▶ Goal of the exercise:
Look for the line with "You are a GUI"; please transcribe it and every later line in the entries exactly, up to the end, leaving pictures out.

▶ Pixel coordinate grounding data:
____________
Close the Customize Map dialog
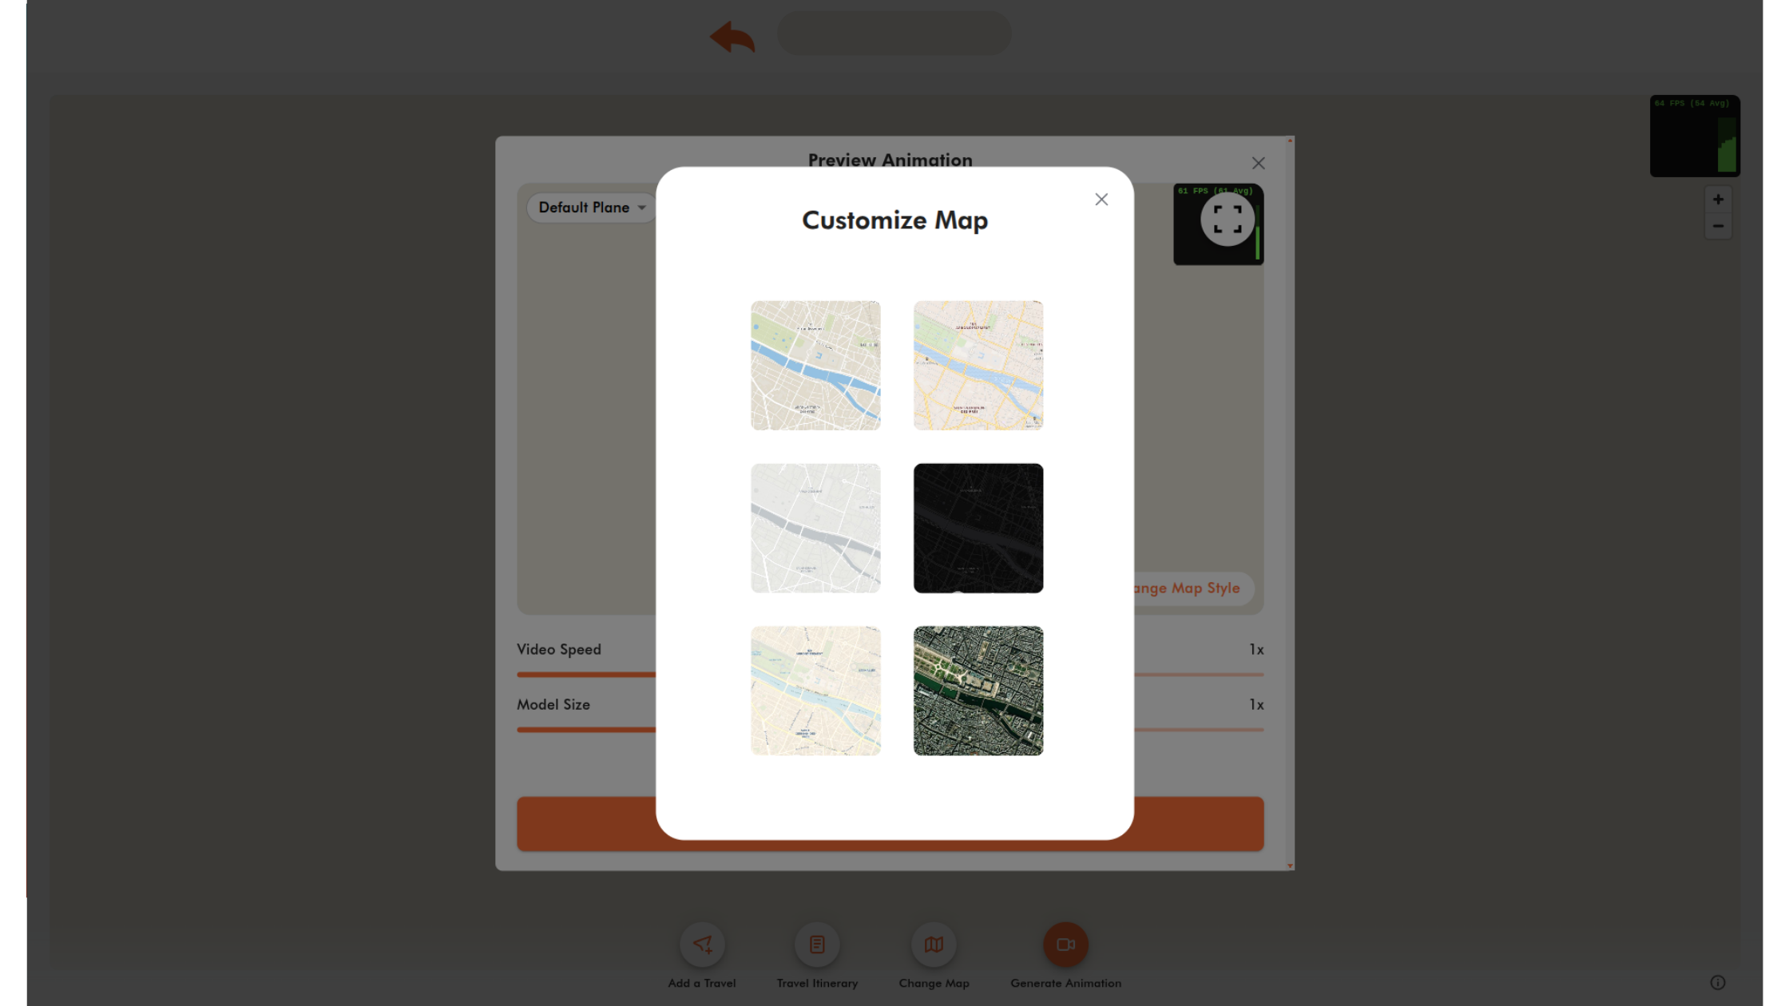1101,200
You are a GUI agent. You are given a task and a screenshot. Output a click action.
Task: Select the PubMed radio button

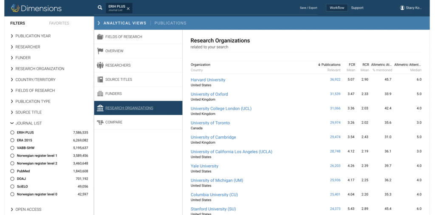tap(12, 171)
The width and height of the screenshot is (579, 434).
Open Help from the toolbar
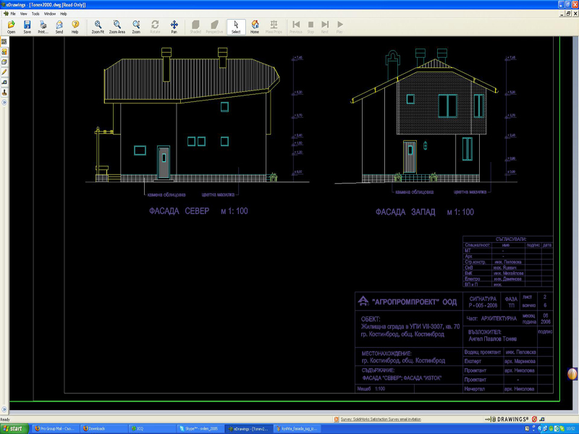click(75, 27)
____________
▶ Response for this exercise:
You are a GUI agent. You are given a task and a screenshot. Output a click action.
Task: Select the PubMed radio button

tap(12, 171)
The width and height of the screenshot is (579, 434).
Open Help from the toolbar
click(75, 27)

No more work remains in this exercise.